The celebrated concert pianist Paul Orlac is returning home after the final night of his tour to his beloved wife Yvonne and their sinister apartment of shadows and uncomfortable furniture when tragedy strikes, a collision between his train and another in the early hours of the morning; with men rushing to the scene bearing stretchers for the wounded, Frau Orlac hunts for her husband in the wreckage.
Finding him seriously injured but alive, Herr Orlac is given into the care of Doctor Serra who performs an experimental surgery; unable to save the hands of Orlac, he instead transplants the hands of another recently deceased man onto his bloody stumps, hoping to restore the limbs which would otherwise have been lost.
The operation is an apparent success, but Orlac remains haunted by nightmarish images looming over the foot of his bed, by urges he cannot explain; is he traumatised by the experience or is it the hands themselves which are pushing him towards violence?
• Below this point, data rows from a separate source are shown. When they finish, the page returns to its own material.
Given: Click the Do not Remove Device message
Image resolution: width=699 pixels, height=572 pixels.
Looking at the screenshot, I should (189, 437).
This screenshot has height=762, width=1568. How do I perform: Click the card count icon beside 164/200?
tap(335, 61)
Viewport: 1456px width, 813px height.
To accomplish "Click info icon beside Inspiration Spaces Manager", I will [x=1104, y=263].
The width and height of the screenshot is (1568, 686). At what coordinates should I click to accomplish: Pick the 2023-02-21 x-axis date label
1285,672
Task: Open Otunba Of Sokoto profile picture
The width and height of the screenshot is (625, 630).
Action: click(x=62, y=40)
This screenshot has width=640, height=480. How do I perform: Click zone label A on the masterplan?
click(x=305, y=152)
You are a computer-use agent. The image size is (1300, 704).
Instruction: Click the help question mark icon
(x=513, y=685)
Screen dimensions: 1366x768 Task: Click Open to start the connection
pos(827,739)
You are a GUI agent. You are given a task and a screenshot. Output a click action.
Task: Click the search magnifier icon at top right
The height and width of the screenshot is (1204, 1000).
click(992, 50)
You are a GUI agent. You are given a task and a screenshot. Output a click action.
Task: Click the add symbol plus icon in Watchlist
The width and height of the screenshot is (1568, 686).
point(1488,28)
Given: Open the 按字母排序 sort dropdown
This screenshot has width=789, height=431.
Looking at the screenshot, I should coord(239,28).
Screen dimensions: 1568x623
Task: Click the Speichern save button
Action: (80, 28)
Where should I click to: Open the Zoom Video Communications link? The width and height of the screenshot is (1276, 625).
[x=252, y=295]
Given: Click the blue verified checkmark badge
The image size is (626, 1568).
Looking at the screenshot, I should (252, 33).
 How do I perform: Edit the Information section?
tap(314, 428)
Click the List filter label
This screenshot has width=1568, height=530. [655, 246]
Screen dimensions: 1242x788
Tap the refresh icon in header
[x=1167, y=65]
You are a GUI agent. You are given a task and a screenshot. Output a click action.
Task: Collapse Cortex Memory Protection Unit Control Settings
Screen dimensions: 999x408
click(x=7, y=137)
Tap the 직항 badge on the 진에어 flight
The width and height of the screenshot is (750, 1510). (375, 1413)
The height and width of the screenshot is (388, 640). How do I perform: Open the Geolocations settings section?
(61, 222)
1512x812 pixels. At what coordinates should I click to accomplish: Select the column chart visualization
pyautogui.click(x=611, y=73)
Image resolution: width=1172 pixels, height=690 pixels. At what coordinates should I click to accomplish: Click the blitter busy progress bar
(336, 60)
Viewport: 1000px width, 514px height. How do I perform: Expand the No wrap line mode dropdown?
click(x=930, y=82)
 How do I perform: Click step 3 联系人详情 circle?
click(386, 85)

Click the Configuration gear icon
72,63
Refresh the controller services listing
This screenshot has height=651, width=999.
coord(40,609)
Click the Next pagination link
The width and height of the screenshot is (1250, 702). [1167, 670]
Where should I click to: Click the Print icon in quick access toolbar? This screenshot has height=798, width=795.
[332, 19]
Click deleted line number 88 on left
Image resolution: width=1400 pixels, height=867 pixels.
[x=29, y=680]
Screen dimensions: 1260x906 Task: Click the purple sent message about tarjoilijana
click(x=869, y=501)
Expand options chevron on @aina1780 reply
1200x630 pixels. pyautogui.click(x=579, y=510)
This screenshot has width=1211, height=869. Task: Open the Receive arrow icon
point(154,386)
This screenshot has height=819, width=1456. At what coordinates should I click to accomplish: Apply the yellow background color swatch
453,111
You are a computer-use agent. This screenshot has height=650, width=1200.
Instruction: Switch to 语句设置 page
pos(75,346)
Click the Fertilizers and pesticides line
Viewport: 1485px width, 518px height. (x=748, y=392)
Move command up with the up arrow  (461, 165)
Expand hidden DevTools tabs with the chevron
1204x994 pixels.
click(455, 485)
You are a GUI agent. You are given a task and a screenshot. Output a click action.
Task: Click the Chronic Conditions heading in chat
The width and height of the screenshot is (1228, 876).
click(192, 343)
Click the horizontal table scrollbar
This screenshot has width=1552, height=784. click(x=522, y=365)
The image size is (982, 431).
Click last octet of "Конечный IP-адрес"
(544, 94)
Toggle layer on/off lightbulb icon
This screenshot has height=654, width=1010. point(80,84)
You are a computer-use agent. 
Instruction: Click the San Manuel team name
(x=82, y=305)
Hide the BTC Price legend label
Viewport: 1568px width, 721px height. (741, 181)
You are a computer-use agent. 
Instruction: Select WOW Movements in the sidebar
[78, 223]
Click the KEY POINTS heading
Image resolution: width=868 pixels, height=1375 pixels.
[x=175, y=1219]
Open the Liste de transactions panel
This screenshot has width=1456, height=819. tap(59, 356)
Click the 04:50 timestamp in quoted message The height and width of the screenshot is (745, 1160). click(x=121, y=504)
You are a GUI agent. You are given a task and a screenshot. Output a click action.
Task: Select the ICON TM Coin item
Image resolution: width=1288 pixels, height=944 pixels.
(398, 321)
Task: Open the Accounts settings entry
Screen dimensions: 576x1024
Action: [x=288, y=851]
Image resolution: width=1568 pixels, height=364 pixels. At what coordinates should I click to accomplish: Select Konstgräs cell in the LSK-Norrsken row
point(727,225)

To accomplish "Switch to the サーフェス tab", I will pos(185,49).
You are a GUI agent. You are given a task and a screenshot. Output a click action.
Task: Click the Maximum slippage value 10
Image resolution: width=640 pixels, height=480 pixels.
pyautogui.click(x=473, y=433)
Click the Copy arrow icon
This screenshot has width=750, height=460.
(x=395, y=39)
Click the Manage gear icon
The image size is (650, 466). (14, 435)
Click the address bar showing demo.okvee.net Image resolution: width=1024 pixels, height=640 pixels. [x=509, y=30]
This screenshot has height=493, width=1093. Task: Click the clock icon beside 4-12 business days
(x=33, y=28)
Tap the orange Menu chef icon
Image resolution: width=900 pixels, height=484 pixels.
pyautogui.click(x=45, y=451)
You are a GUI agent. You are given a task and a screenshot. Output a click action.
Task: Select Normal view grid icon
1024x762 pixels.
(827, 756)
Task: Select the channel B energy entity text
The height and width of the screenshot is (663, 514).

A confrontation with Doctor Serra confirms what Orlac suspected and dreaded, that the hands of Orlac once belonged to the executed murderer Vasseur whose spirit still apparently controls them.
A writer of early science fiction and fantasy well known in his native France, Maurice Renard’s Les Mains d’Orlac was first published in serial form in the summer of 1920 and has since been adapted many times, the first version being 1924’s Orlac’s Hände (The Hands of Orlac), now released on Blu-ray as part of Eureka’s Masters of Cinema range restored from the original film elements held by the Film Archiv Austria.
Written by Ludwig Nertz and reuniting director Robert Wiene and actor Conrad Veidt who had collaborated four years earlier on the classic of German expressionist cinema Das Cabinet des Dr Caligari, The Hands of Orlac is perhaps less visually striking and overtly stylised but carries the same hallmarks of oppressive architecture and barely lit halls and is more coherent, drawing on the same well of dreams but never allowing them to overwhelm the story.
The tortured Orlac playing to Viedt’s established strengths as an actor, a walking corpse whose hands are alien to him, unable to touch or bear to be touched, he is matched by Alexandra Sorina as the wild-eyed Yvonne, while Fritz Kortner brings menace as the mysterious Nera, taking advantage of Orlac’s situation and precarious mental state to blackmail him.
Presented in two versions, one ninety-three minutes with a soundtrack of crescendos and furious arpeggios by Johannes Kalitzke accentuating the burgeoning madness, the other is one hundred and ten minutes with a score by Paul Mercer, the significant differences and the process of combining them for the restoration explored by Bret Wood in a supporting feature.
A film which sits comfortably alongside the “mad scientist” works of Boris Karloff, particularly Before I Hang, also recently released by Eureka, The Hands of Orlac carries a commentary by Kim Newman and Stephen Jones, familiar with the novel and its many interpretations, and a video essay by David Cairns and Fiona Watson which discusses its place in cinema and history, arising from the ashes of the Great War and echoing forward into manifestations as diverse as Doctor Strangelove and Evil Dead II.